While John Maeda focuses on elegant “Laws of Simplicity,” my focus here will be on my emerging Laws of Stupidity. These are reflections both on the dangers of my own stupidity, and the potential ability to harness the powers of stupidity to conquer any task.

Law 1: Get Stupid.

Maeda’s First Law regards “thoughtful reduction.” That’s a helpful, subtle, and rich metaphor for what you have to do to provide a solution that balances flexibility with simplicity – in other words, your final design.

As a programmer, and sometimes a pretty clumsy programmer, I believe the first step should be thoughtless reduction.

Reduce everything to the point that you think it’s actually pretty stupid.

“Hello, world” is the greatest application of this concept in history. It doesn’t do anything. It prints “Hello, world” on the screen. That’s pretty stupid. It’s studying with one of the Dutch Masters and starting out by drawing a smiley face.

That’s how stupid I think you have to be when attacking a new problem. You probably think you don’t need to type in a Hello, World program. It likely involves one line of code that you already understand. But by doing so, you say to your brain, “Hey, brain, you know what? You’re kind of an idiot. It’s okay. This is hard for you. I’m going to hold your hand, or … neurons, or whatever it is you brains have.”

Why am I an expert on this concept? Because I have to constantly bang myself over the head to actually apply it. I’m too stupid to remember to do it myself, so I need regular reminders.

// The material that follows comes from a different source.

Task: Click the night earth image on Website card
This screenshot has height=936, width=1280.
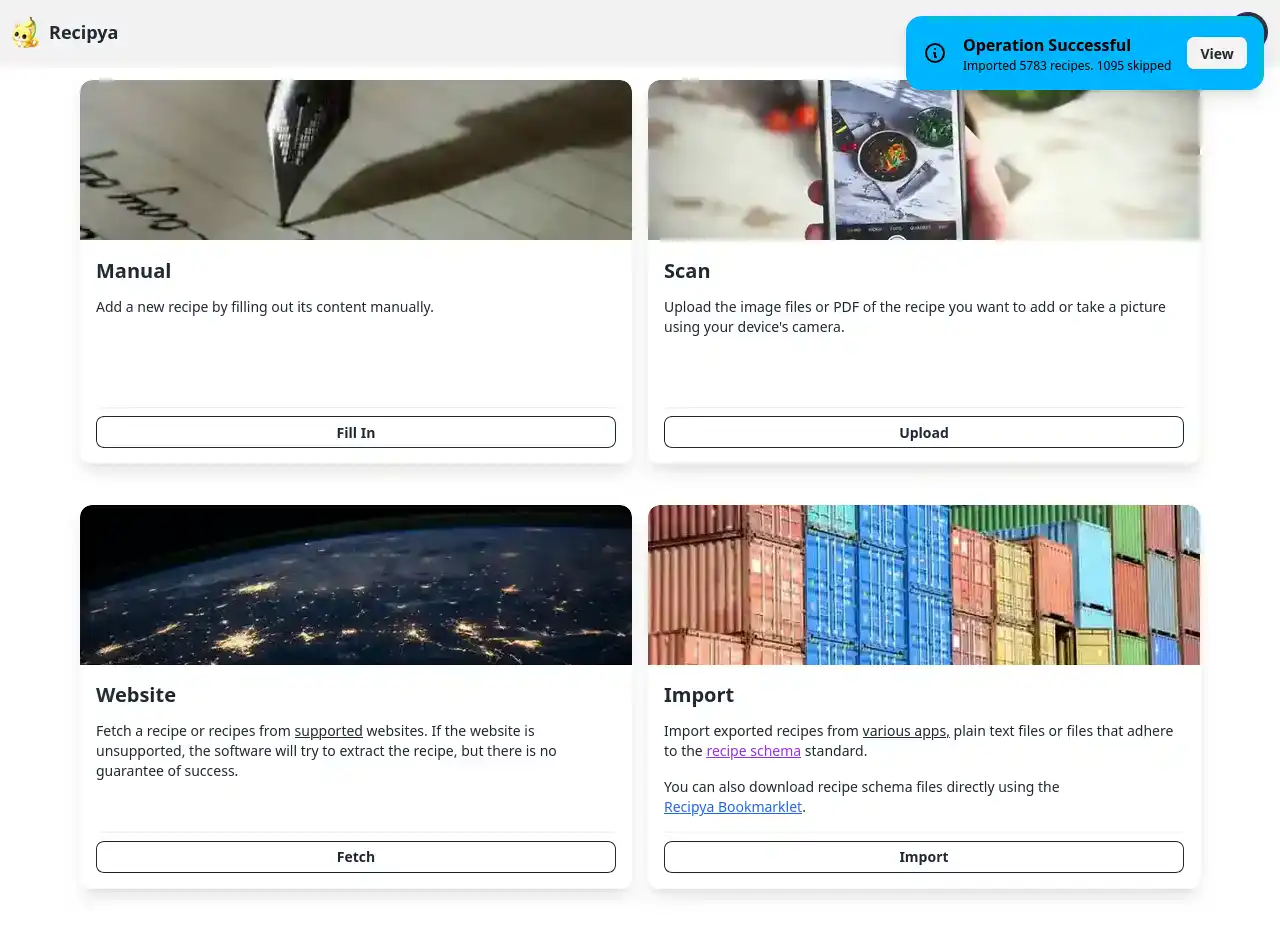Action: click(356, 585)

Of course, the reason stupidity works is that by the time you get to stuff that’s actually hard, you have a stronger foundation of understanding. You can reduce a problem to more basic elements and really put some hard work into understanding them, without affecting your pride.

And if we’re all humble enough to be really, really stupid, we may find ourselves winding up pretty smart.

Then you’ll be ready to carefully balance flexibility and complexity to find the most ideal design solut…

You know what, worry about that latter. Right now, “Hello, world!”

5 Responses

  1. [...] to give you a feel for the tone, here’s Peter’s First Law of Stupidity – massive apologies to John Maeda’s more sophisticated Laws of [...]

  2. radian
  3. Peter

    I totally agree with your Law of Stupidity, but I don’t think that’s the point of “Hello, world”.

    The point of “Hello, world”, as I understand it, is to have the simplest possible program that does something, in order to make sure that your programming environment is working.  If you can get “Hello, world” to work, that means that your editor/libraries/compiler/linker/whatever are installed and working.  If “Hello, world” doesn’t work, then you have to fix the environment before you try anything else.

    If “Hello, world” works, then your environment is ready to support more serious coding efforts, and any problems you encounter after that will probably be due to something wrong with your code.  If your first try is something more ambitious than “Hello, world”, then you have too many moving parts to deal with if there’s a problem.

  4. Peter Kirn

    Right, but that’s a design principle (test the most basic chain of events prior to something working) that tends to get easily lost. In other words, you may have to force yourself to do something stupid in order to test what you’re really trying to test — rather than starting to get fancy and obscuring the problem.

    So that’s what I mean about “Hello, world.” You could do something more elaborate and test your build environment, but if you did, you’d wind up adding additional potential for failure. So you do something silly.

    And I think it is possible to try tests of design ideas that are similarly minimal.

  5. rhowaldt

    ‘hello world’ may of course be used for both purposes described (ie. as a system-test and as a stupidity indicator-thing). sometimes stuff is consciously intended one way, while unconsciously it creates a different thing. if you know what i mean.